I turned off the computer just in time to hear the delightful sound of my cat hawking up a hairball.
Oh, swell. She sat nearby, calmly supervising my clean up performance, gave a big wide yawn and settled her considerable bulk into my lap. Now this cat can purr like none other I've known: her whole body vibrates, and I love how contagious her contentment is. Already I felt better.
Ono shared how much it helps her too, to tend to small physical tasks like taking out the garbage and cleaning the toilet, so I bagged up the garbage, imagining that I could stuff all the stress in the bag and dump it right down the chute. By now my headache was almost gone.

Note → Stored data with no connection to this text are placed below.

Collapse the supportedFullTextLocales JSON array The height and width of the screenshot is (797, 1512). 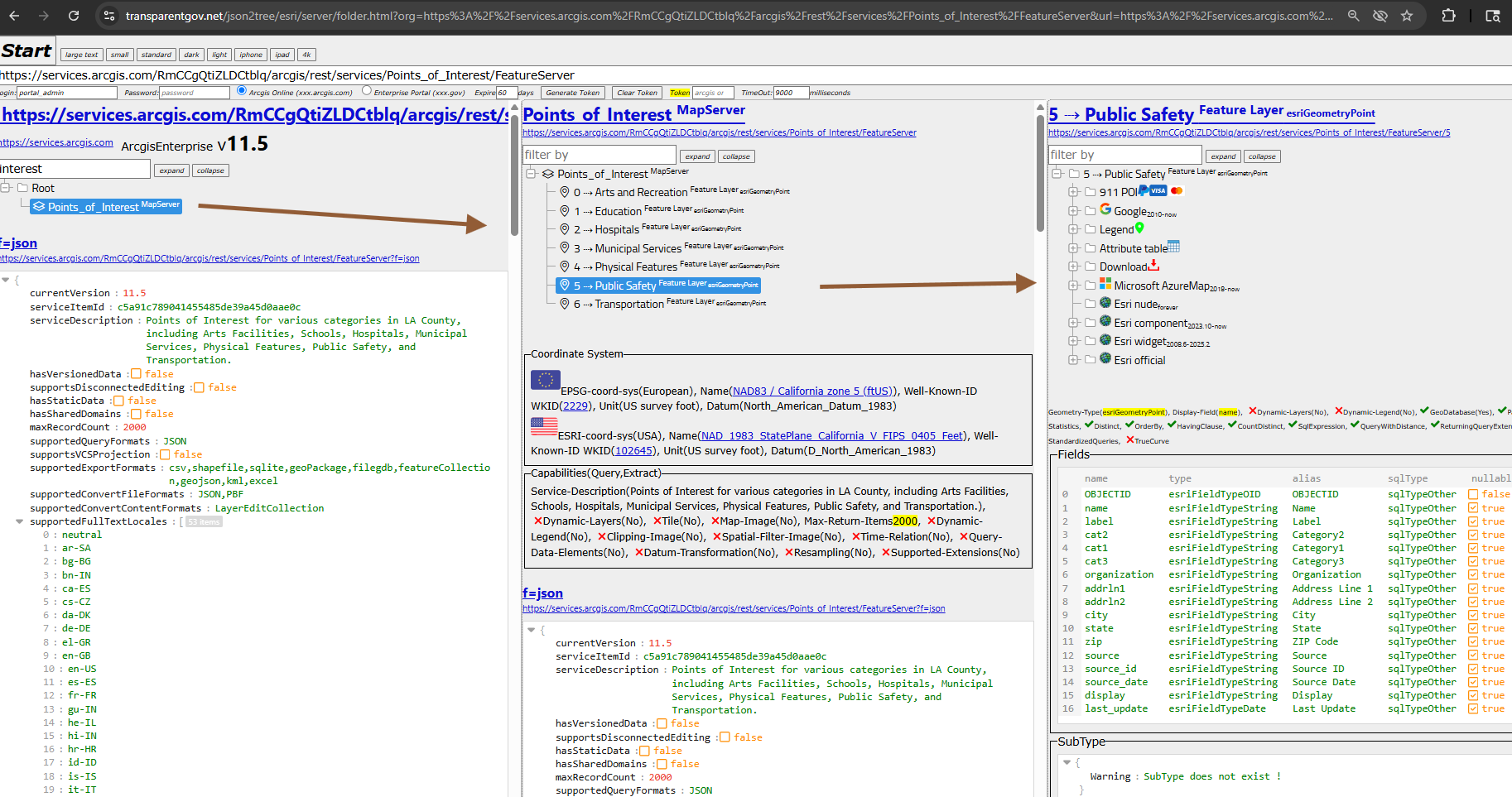click(x=19, y=521)
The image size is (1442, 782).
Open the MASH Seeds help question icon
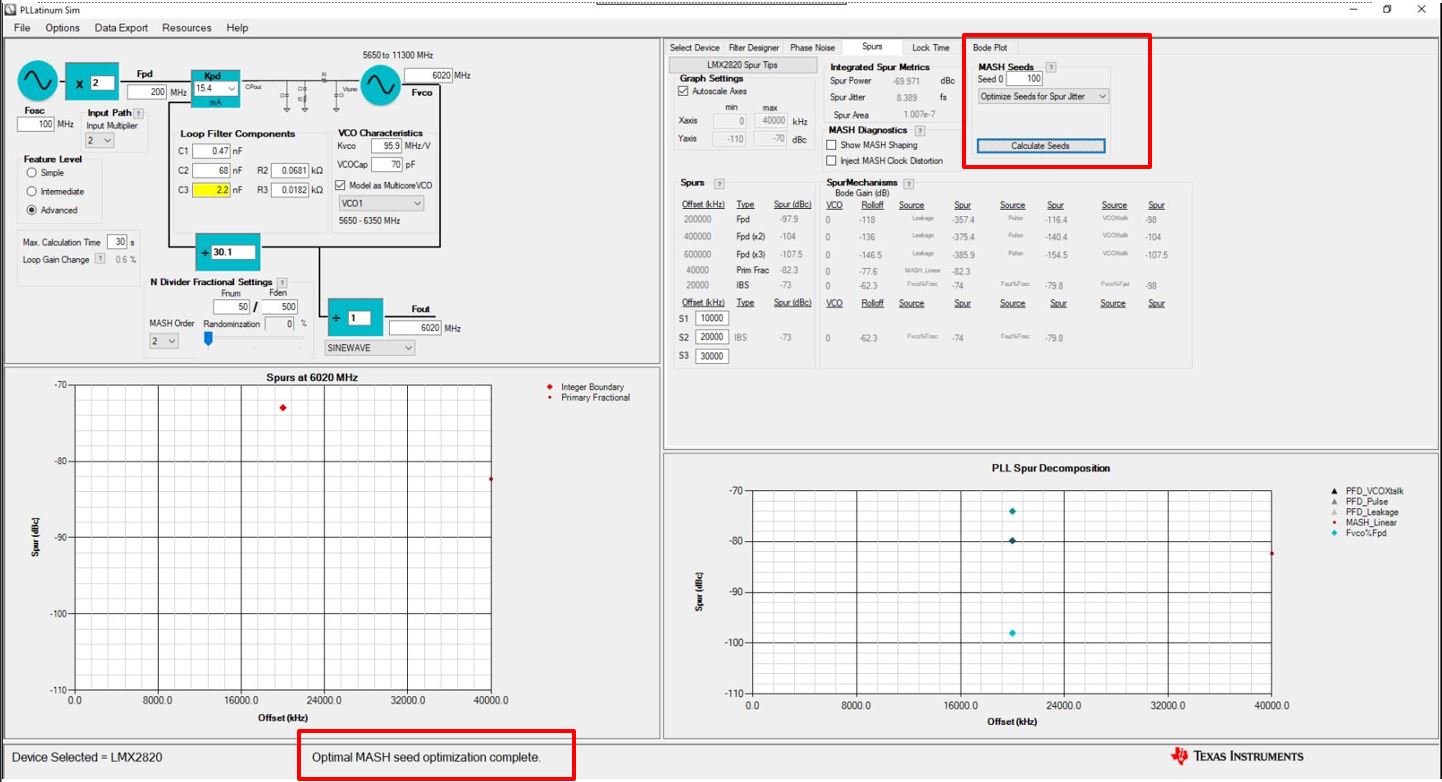[x=1051, y=67]
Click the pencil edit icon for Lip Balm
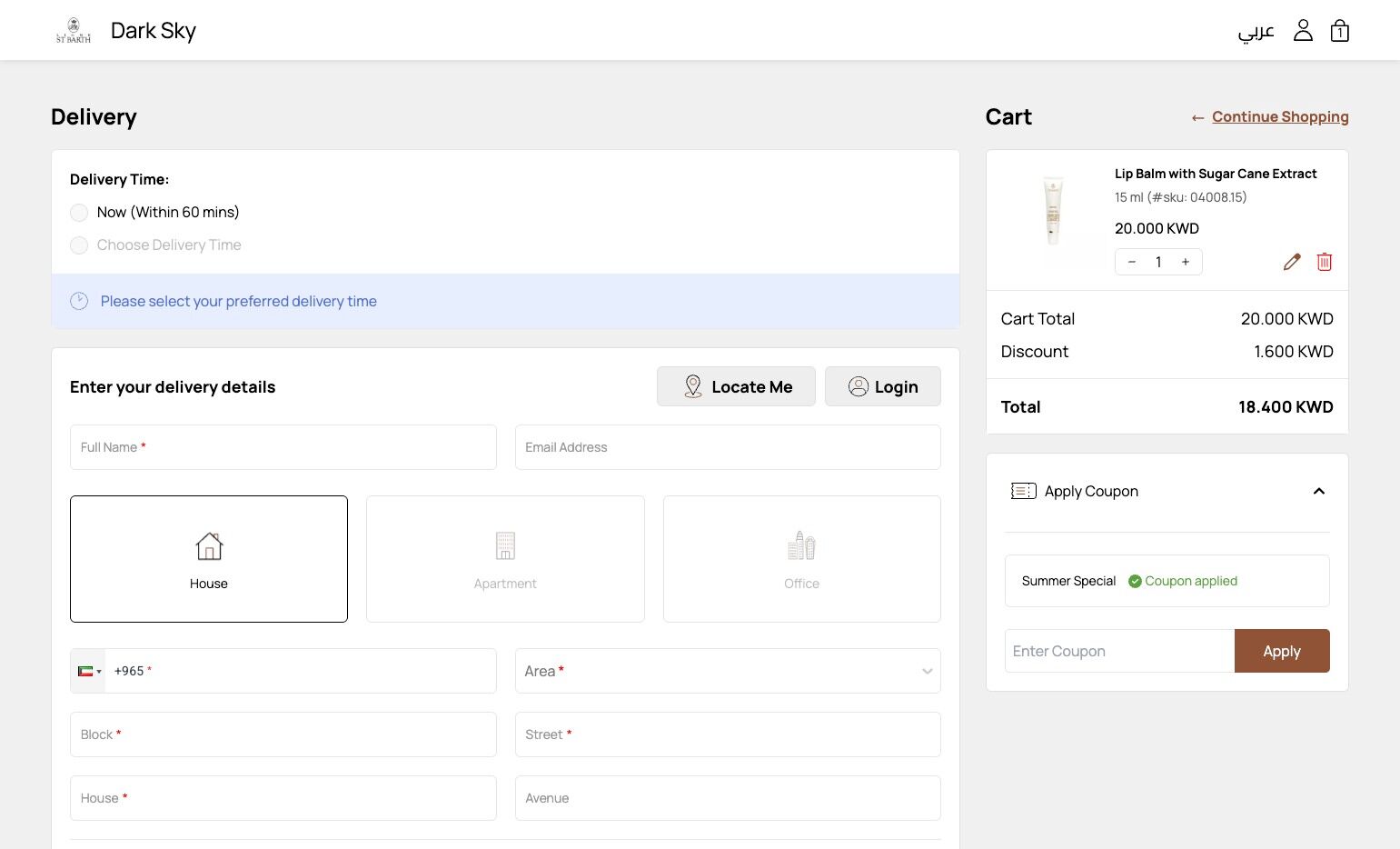This screenshot has height=849, width=1400. [x=1291, y=262]
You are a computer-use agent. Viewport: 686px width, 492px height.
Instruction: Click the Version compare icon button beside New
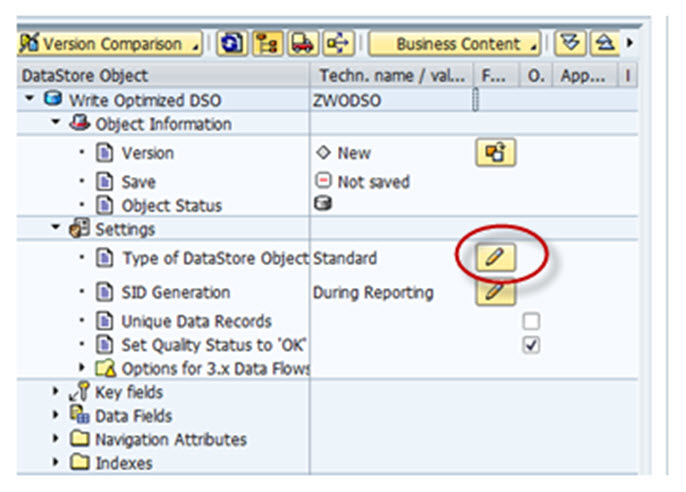[x=495, y=153]
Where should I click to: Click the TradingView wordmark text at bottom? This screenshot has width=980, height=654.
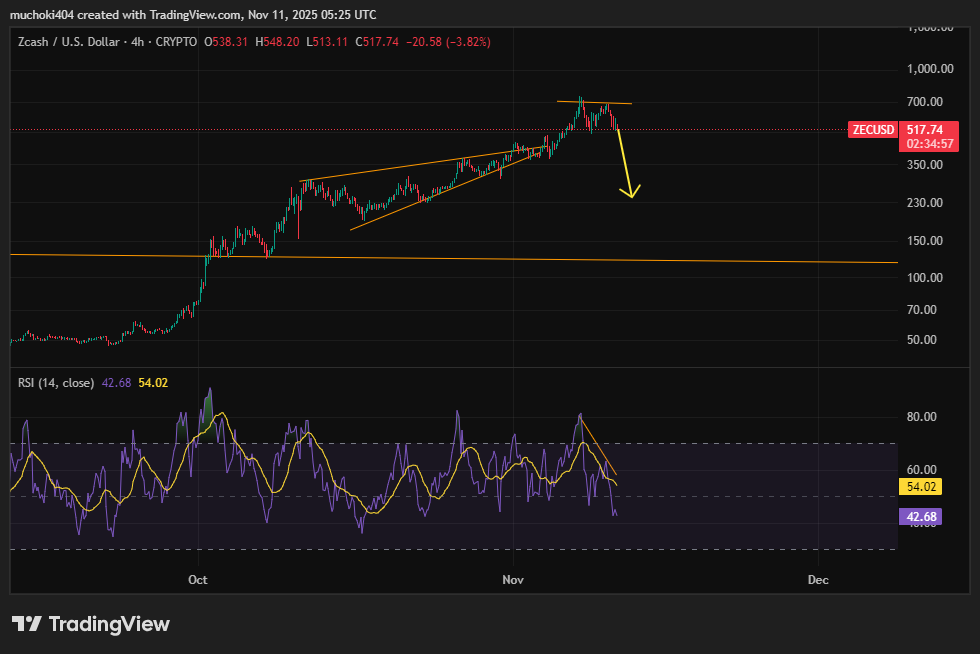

How easily we can forget to engage the power we have, to determine how we feel: I know I forget this on a regular basis. I don't have to master DK4 today, or tomorrow, or ever, for that matter, and the world will keep on rotating, I will keep on living, and my cat will hawk up hairballs till the day she dies.
I will remain a Cranky User of modern technology forever. It's truly a love/hate relationship. I cannot imagine life without an internet connection to the whole wide world, and I would genuinely miss so many people here if I gave up on DK4. I just need to accept that any big change is always going be hard for me to grasp, and will take considerable time.
I need to recognize and accept that I will want to gripe, bitch, piss and moan and look around from someone to blame for my discomfort, because I am merely an old and cranky curmudgeon and that's just how it is. I found a safe place here, with other Cranks, (Thank you Kelly!) where griping, bitching, pissing and moaning is allowed, so that's all good too. I need to remember to balance out the stressful online stuff with the simple physical activities of living.
I am also aware that if the cyber-gremlins steal and eat this diary too, all of the above wisdom and calm will disappear instantaneously and I will morph back into my bitching, griping, pissing and moaning cranky self! And that's OK, too, because there will always be more hairballs and toilets and garbage.